*Instruction*. Write out the forum thread about cheap blue LED moonlights word for word, from its title to its final line.

*Document*.
## start

# Cheap blue moonlights? (LEDs)



## Dr. Tankenstein (Oct 28, 2006)

Hey all,
I currently run a 32" strip from Aquatraders with 25 LEDs for "moonlight" in my 55g. Since it's freashwater, it's just for looks at night, ya know "chill time". It's the only time I see my Striped Raphael! The output is OK, but like most of us, I wanted more.  
So, while shopping at the "Red Bulleye" store tonight, I stumbled on a string of 60 blue LEDs by Philips for $11.99 USD. They're the same color and size as the ones in the strip light. They're rated for indoor/outdoor and use only 4.8 watts! Additionally, you can connect up to 3 strings together. This will look really cool when I upgrade to my 90g! I figure I'll staple them to the perimeter of my hood, or if I completely lose my mind run them inside some UGF filter tubes and some pvc elbows to keep everything dry. I'll try to post some before and after pics.

Cheers!


----------



## John N. (Dec 11, 2005)

That's pretty neat. I'm looking into more powerful moonlights for my tanks. I have the same aquatrader.com moon light, and I like it, but also looking for something that I can mount in other hoods on the cheap side. Your find sounds like a good solution. Do post pictures when you're done! 










-John N.


----------

## end

*Material supplied*.
## start

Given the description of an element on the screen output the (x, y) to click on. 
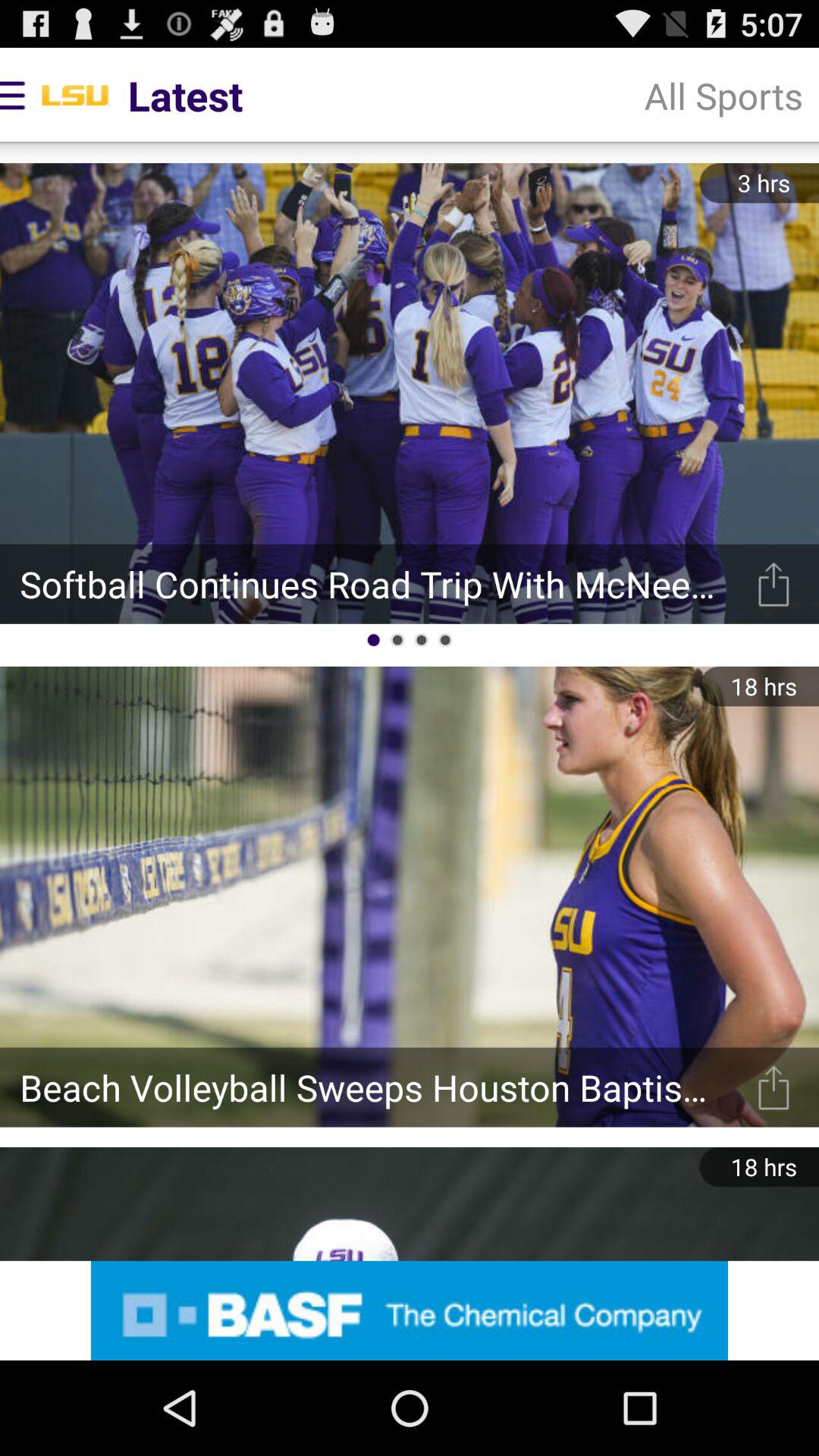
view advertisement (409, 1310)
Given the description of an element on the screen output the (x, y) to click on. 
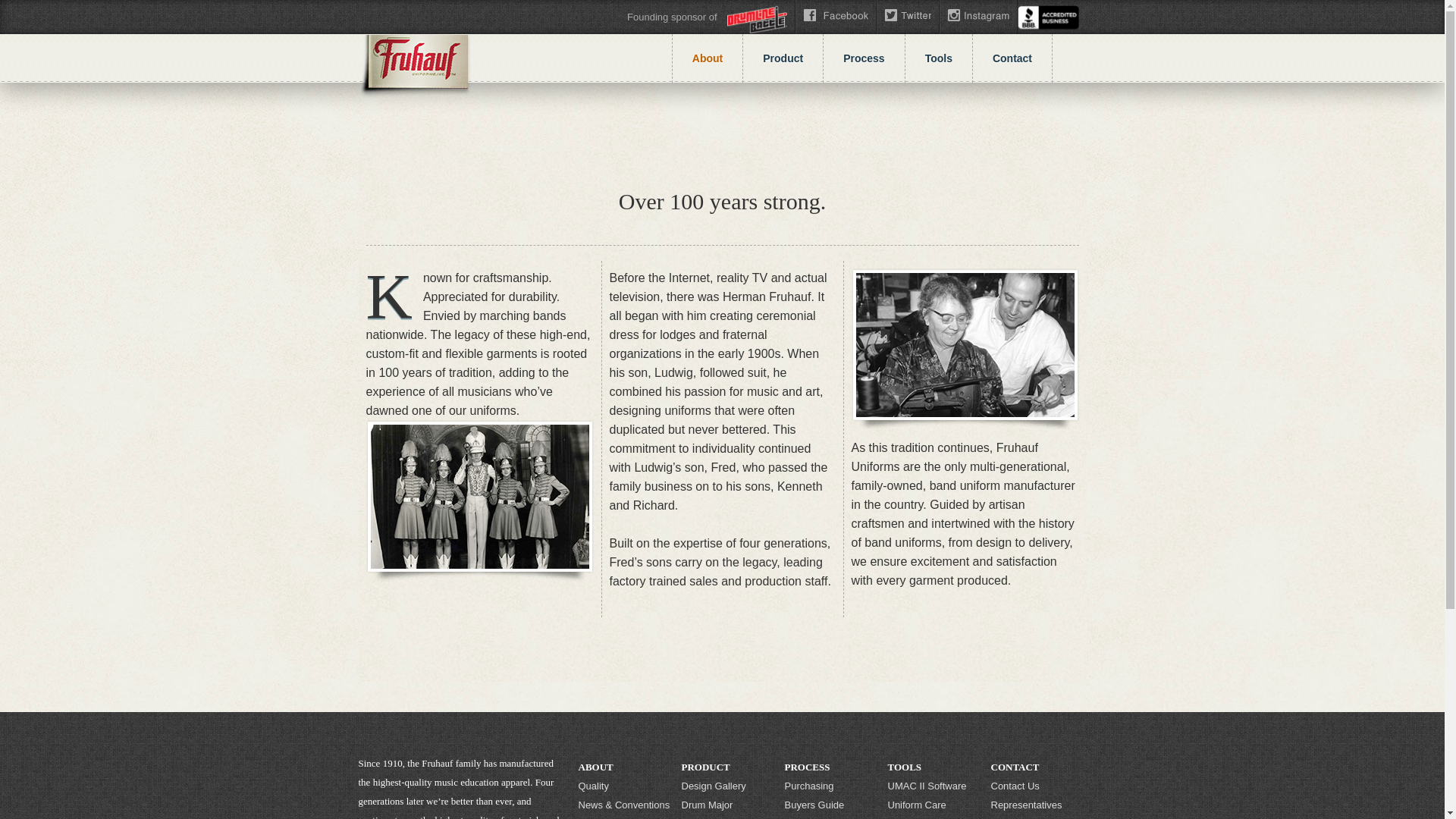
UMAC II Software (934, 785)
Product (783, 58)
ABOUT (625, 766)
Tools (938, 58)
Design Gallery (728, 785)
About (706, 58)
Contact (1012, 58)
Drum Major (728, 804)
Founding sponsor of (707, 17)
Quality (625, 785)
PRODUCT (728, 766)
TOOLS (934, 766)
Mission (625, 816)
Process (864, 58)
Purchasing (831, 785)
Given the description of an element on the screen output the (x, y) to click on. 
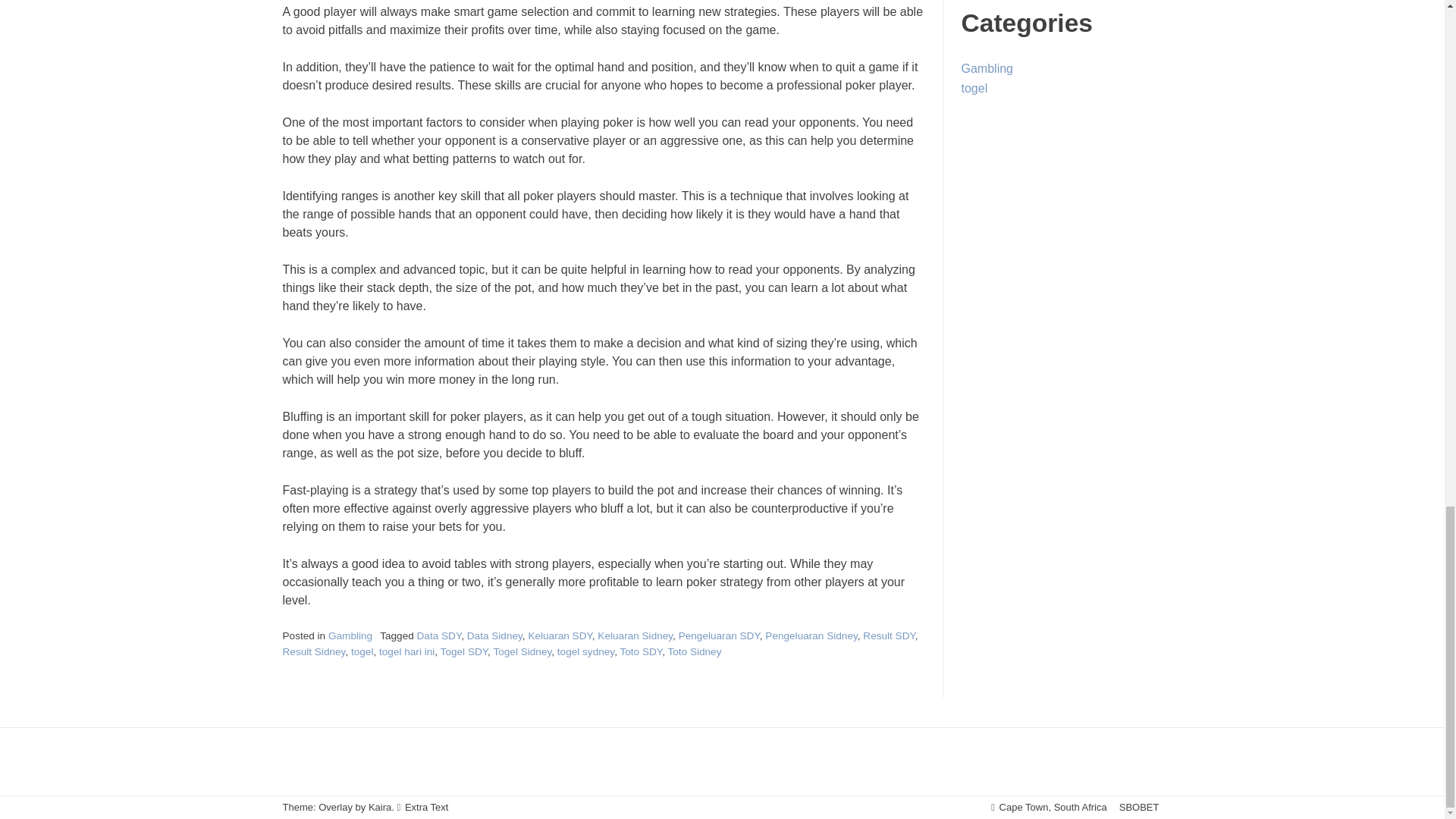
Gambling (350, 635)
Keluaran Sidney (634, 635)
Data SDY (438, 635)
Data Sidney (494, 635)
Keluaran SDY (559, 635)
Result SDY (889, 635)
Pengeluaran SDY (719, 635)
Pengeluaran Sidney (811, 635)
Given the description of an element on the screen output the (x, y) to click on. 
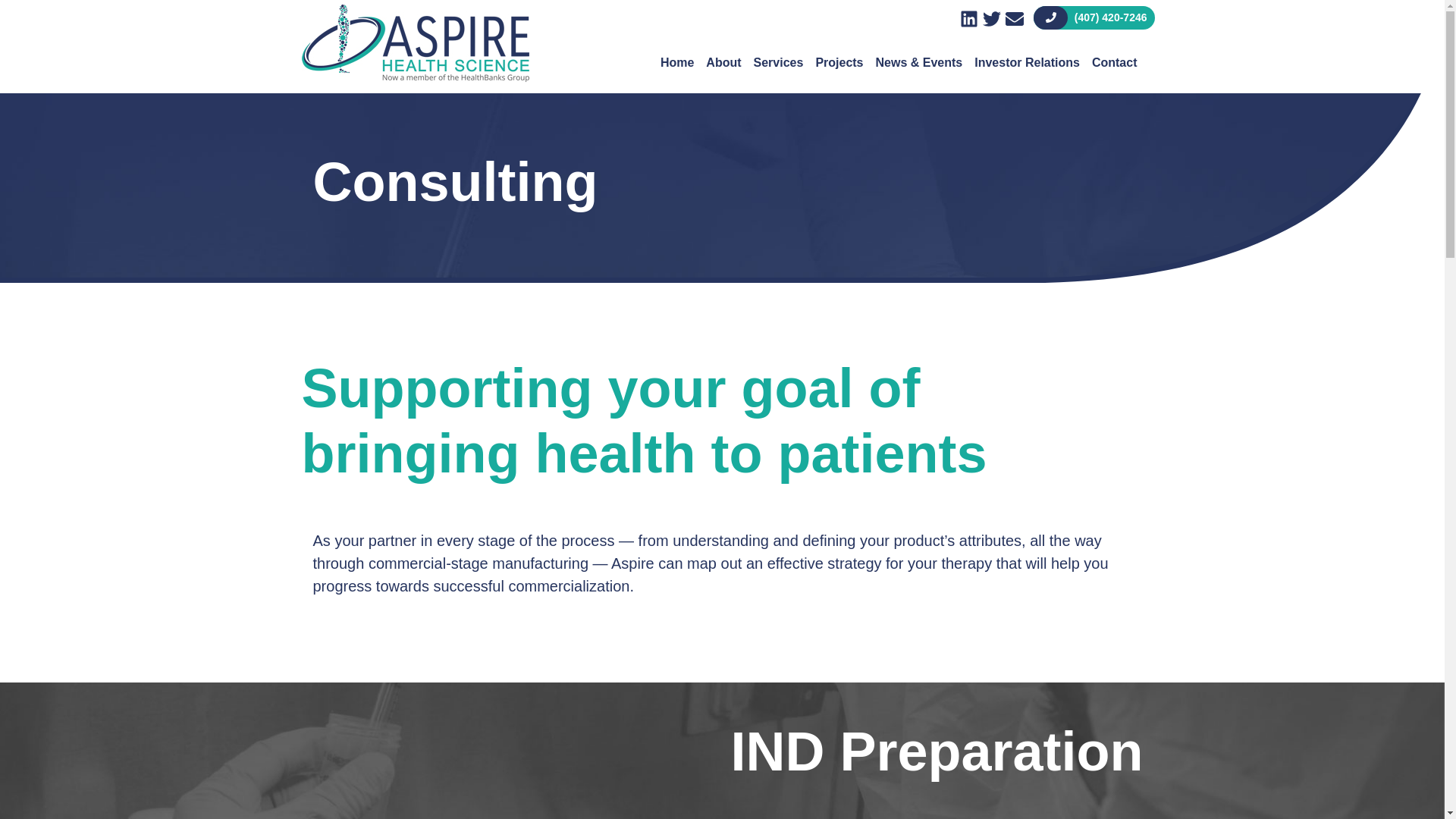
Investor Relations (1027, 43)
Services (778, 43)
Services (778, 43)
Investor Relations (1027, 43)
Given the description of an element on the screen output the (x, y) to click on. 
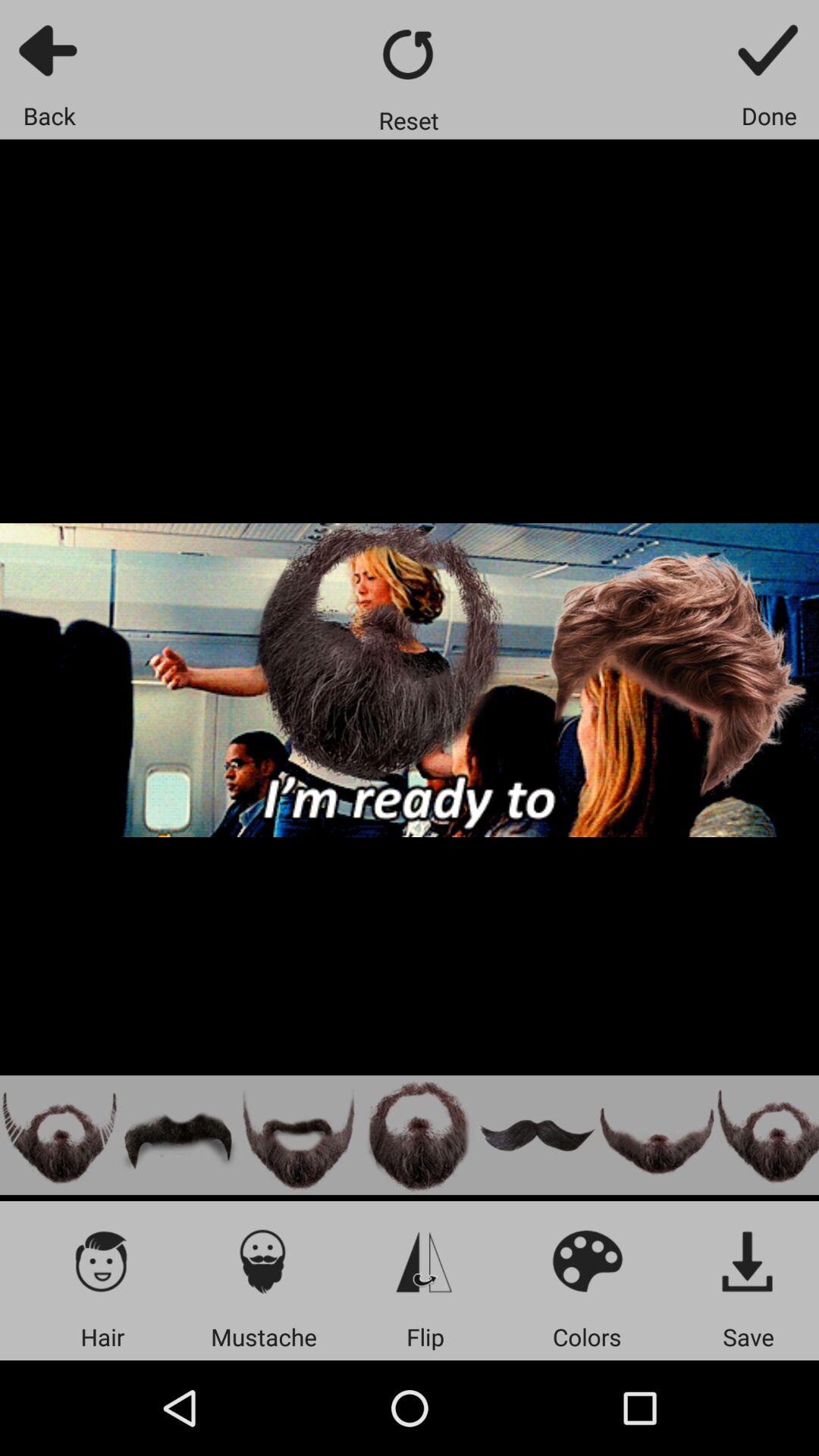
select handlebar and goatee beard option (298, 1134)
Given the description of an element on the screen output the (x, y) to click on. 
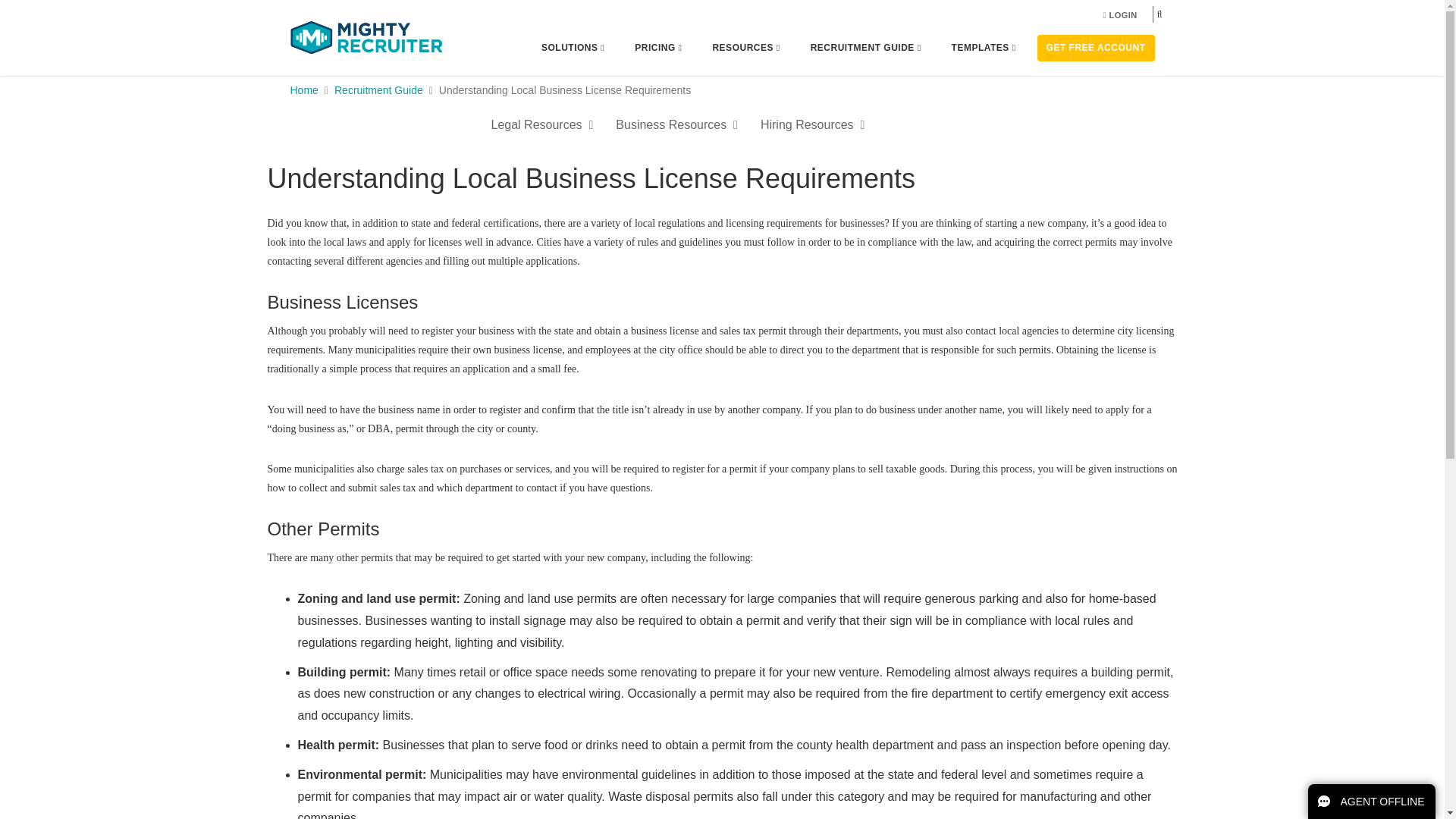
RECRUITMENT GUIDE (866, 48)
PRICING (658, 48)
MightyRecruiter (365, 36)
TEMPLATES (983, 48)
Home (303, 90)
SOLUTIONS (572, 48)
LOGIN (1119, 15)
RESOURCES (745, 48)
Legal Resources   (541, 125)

## end

*Exercise output*.
# Cheap blue moonlights? (LEDs)



## Dr. Tankenstein (Oct 28, 2006)

Hey all,
I currently run a 32" strip from Aquatraders with 25 LEDs for "moonlight" in my 55g. Since it's freashwater, it's just for looks at night, ya know "chill time". It's the only time I see my Striped Raphael! The output is OK, but like most of us, I wanted more.  
So, while shopping at the "Red Bulleye" store tonight, I stumbled on a string of 60 blue LEDs by Philips for $11.99 USD. They're the same color and size as the ones in the strip light. They're rated for indoor/outdoor and use only 4.8 watts! Additionally, you can connect up to 3 strings together. This will look really cool when I upgrade to my 90g! I figure I'll staple them to the perimeter of my hood, or if I completely lose my mind run them inside some UGF filter tubes and some pvc elbows to keep everything dry. I'll try to post some before and after pics.

Cheers!


----------



## John N. (Dec 11, 2005)

That's pretty neat. I'm looking into more powerful moonlights for my tanks. I have the same aquatrader.com moon light, and I like it, but also looking for something that I can mount in other hoods on the cheap side. Your find sounds like a good solution. Do post pictures when you're done! 










-John N.


----------